The phenomenon of self-purification (or natural purification) is, in essence, a set of physical, chemical, and biological processes that interact to reduce the pollutant load of a watercourse, seeking to re-establish the original ecological balance (JORDÃO; PESSÔA, 1995).

However, this capacity is not infinite and depends on kinetic variables that govern the oxygen balance.

The process is primarily based on the oxygen balance within the water body. Self-purification occurs due to the antagonism between two main processes:

• Oxygen Consumption (Deoxygenation): The decay rate of BOD (Biochemical Oxygen Demand) follows first-order kinetics, where the reaction speed is proportional to the remaining concentration of organic matter. This consumption is governed by the deoxygenation coefficient ($K_1$), which is highly dependent on temperature and the biodegradability of the effluent (NUVOLARI, 2003).
• Oxygen Replenishment (Reaeration): Simultaneously, atmospheric oxygen is introduced into the water mass through the air-water interface. This process is quantified by the reaeration coefficient (K2). K2 is influenced by turbulence, flow velocity, and channel depth. Shallow and turbulent rivers exhibit significantly higher reaeration rates than deep, slow-moving rivers.

Streeter-Phelps describes the variation of the oxygen deficit over time (or distance, in lotic systems) as a function of deoxygenation and reaeration rates.

The curve resulting from this interaction is known as the Oxygen Sag Curve (or Dissolved Oxygen Depletion Curve). It demonstrates that, immediately after the point where the effluent mixes with the receiving body, the oxygen deficit tends to grow until it reaches a critical point.

At this location, the consumption rate exactly equals the replenishment rate, representing the minimum DO (Dissolved Oxygen) level the river will reach (VON SPERLING, 2014). From this point forward, if the reaeration capacity becomes predominant, the recovery phase begins.

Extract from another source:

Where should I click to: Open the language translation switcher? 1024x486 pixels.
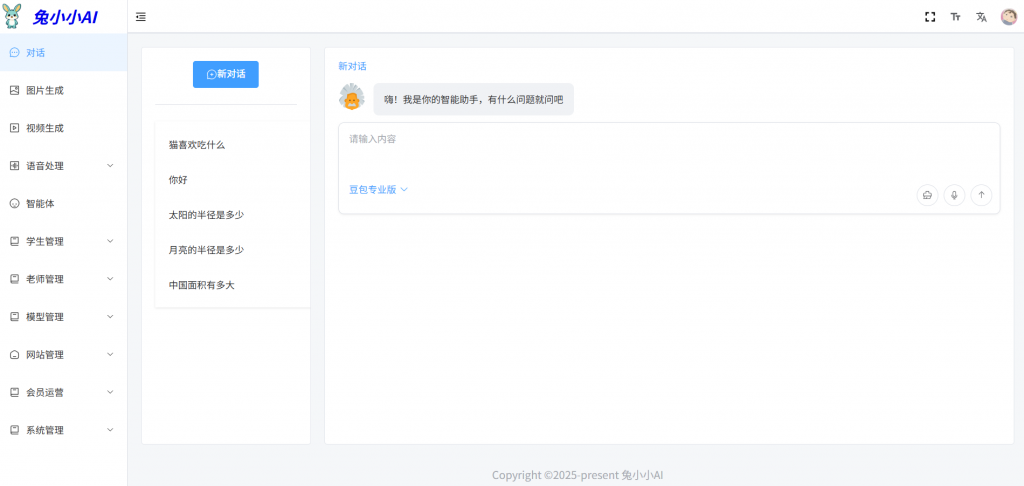981,17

Along the river's course, self-purification manifests in distinct zones, each with specific biological and chemical characteristics:

• Degradation Zone: Characterized by an abrupt drop in DO content. There is an increase in turbidity and changes in biota (ANDRADE, 2010).
• Active Decomposition Zone: This is the stage of greatest environmental stress. If oxygen is completely consumed, anaerobic processes begin, generating foul odors and making higher aquatic life unsustainable.
• Recovery Zone: Where the reaeration rate exceeds the remaining BOD. DO begins to rise, nitrification occurs (oxidation of ammonia into nitrite and nitrate), and the return of algae and protozoa is observed.
• Clean Water Zone: Equilibrium is restored. DO returns to levels near saturation, and BOD returns to baseline values. Water quality should once again comply with the classifications established by CONAMA Resolution 357/2005.

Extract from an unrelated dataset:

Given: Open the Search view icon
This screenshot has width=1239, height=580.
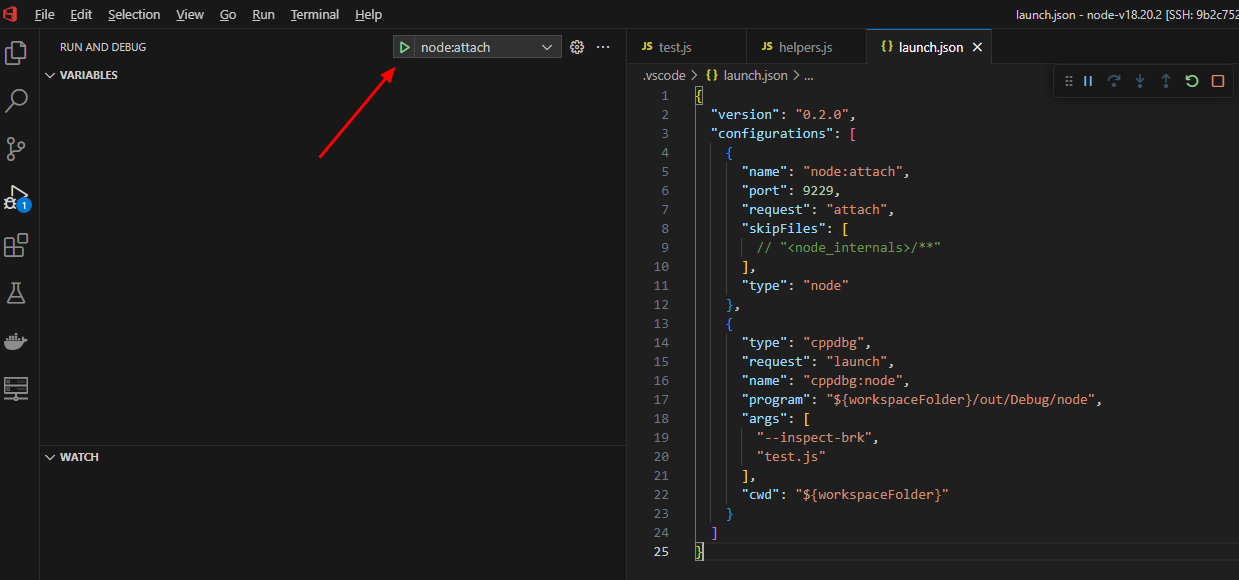Looking at the screenshot, I should 17,101.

To evaluate the purification of a water body, other factors that refine technical analysis are also assessed:

• Nitrification (Kn): Oxygen consumption for the oxidation of ammoniacal nitrogen is a critical step in effluents with high nitrogen loads.
• BOD Sedimentation (Ks): Part of the organic matter may be removed from the water column by settling, forming sludge at the bottom that also exerts oxygen demand (Benthic Demand).

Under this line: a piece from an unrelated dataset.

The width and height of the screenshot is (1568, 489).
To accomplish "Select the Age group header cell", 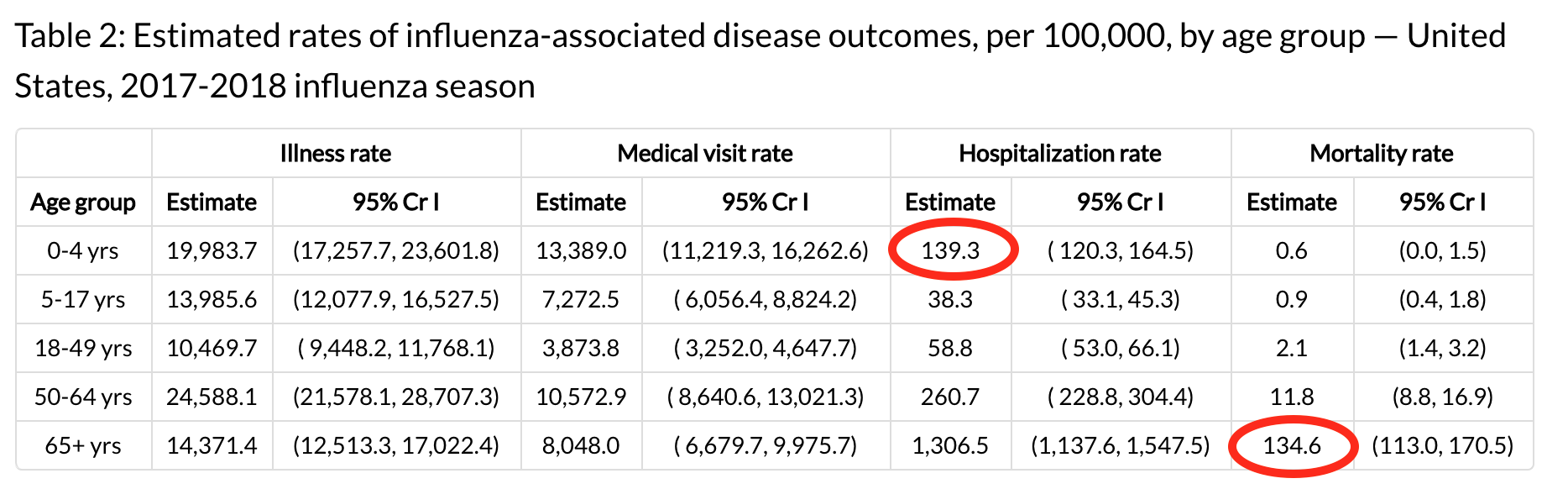I will coord(83,202).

The preservation of our water resources requires expertise and commitment. Understanding self-purification is recognizing that human intervention must be based on scientific data and environmental responsibility!

Bibliographic References

• ANDRADE, L. N. Saneamento. São José do Rio Preto: Cultura Acadêmica, 2010.
• JORDÃO, E. P.; PESSÔA, C. A. Tratamento de Esgotos Domésticos. 3. ed. Rio de Janeiro: ABES, 1995.
• NUVOLARI, A. Esgoto Sanitário: Coleta, Transporte, Tratamento e Reúso Agrícola. São Paulo: Blucher, 2003.
• STREETER, H. W.; PHELPS, E. B. A Study of the Pollution and Natural Purification of the Ohio River. (1925).
• VON SPERLING, M. Estudos e modelagem da qualidade da água de rios. Belo Horizonte: Editora UFMG, 2014.